| INSTRUCTIONS FOR THE TASK |
Below are entries; copy exactly the lines from the one with "Screen dimensions: 1244x926" through the one with "Task: Click the 2024年9月11日 axis label", both included, and leave out the rest.

| SUPPLIED ENTRIES |
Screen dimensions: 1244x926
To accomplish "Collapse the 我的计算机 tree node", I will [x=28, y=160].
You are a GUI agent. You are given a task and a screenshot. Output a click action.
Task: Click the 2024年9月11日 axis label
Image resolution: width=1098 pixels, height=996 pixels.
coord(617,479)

---

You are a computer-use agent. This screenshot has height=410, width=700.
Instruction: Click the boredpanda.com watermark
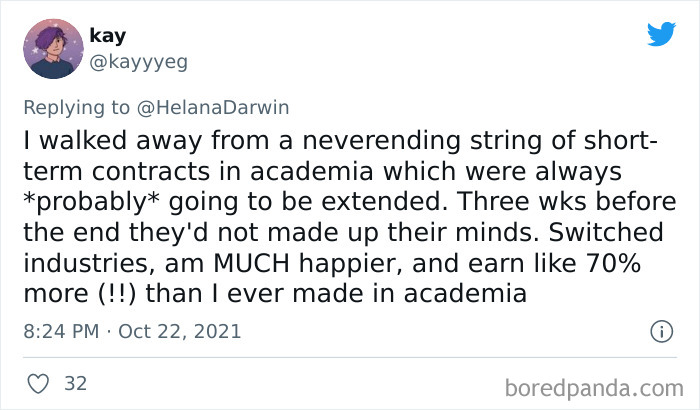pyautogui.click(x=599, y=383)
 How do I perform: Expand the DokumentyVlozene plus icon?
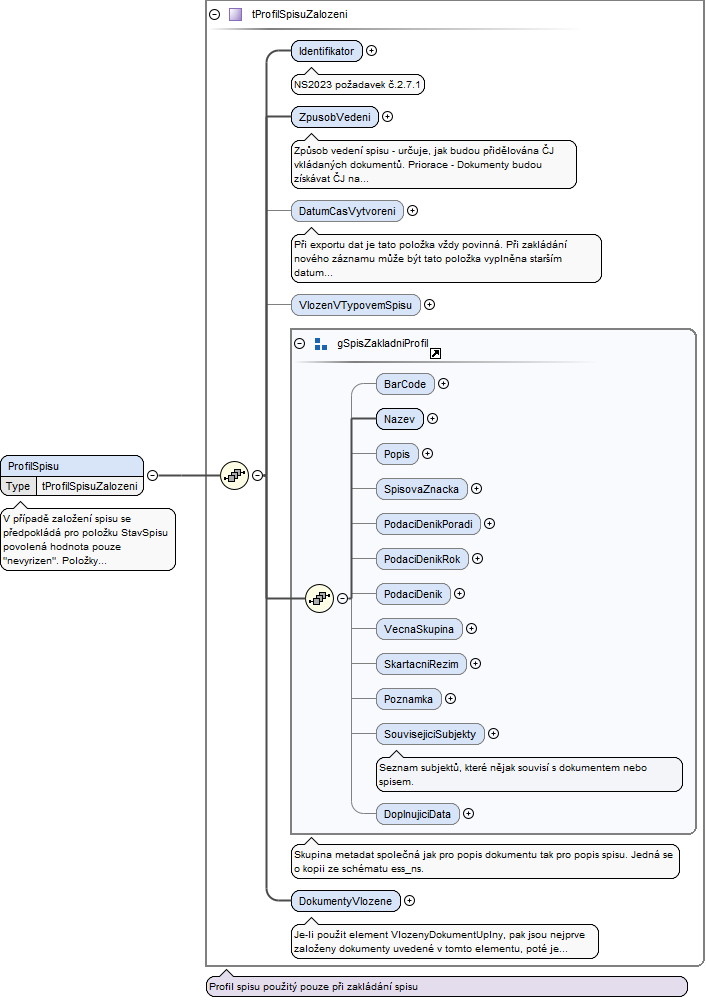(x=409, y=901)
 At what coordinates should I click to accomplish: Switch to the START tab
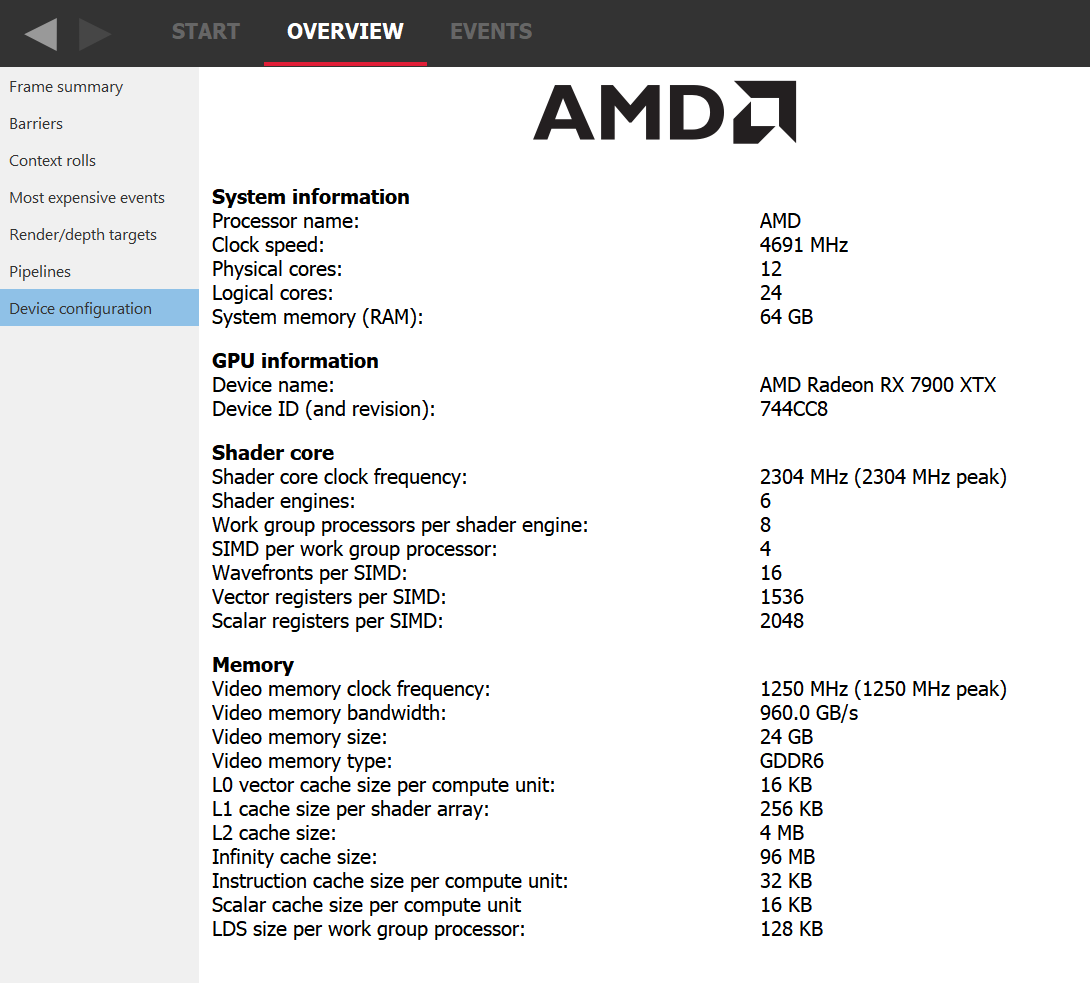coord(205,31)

* * *

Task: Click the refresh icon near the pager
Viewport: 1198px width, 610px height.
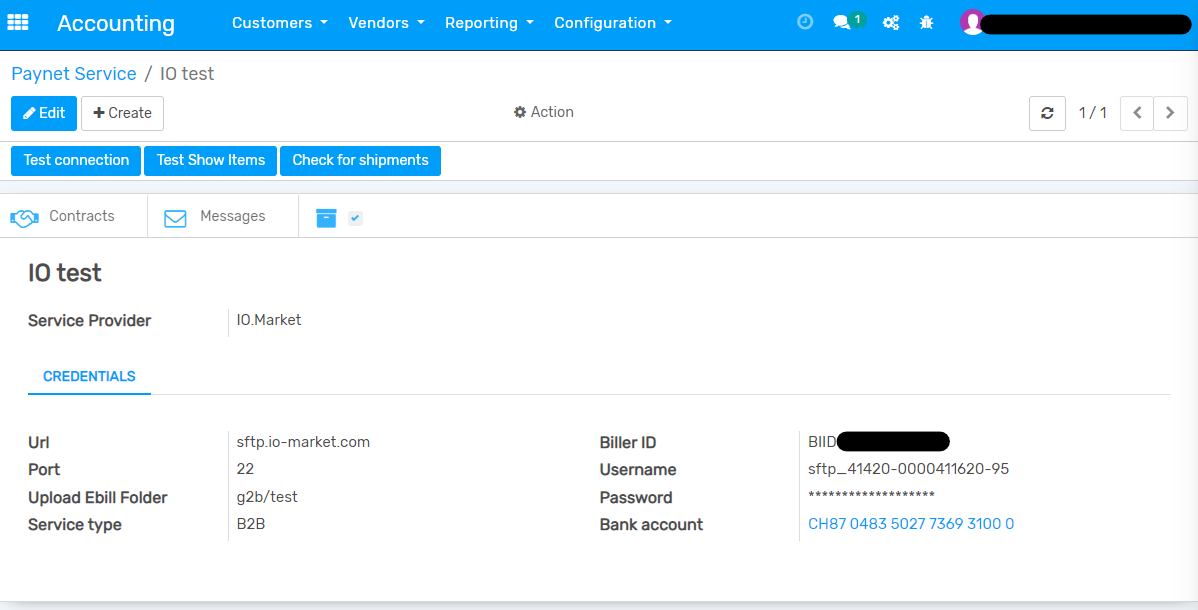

| ANSWER TO THE EXERCISE |
Screen dimensions: 1244x926
To accomplish "Collapse the 我的计算机 tree node", I will [x=28, y=160].
You are a GUI agent. You are given a task and a screenshot. Output a click action.
Task: Click the 2024年9月11日 axis label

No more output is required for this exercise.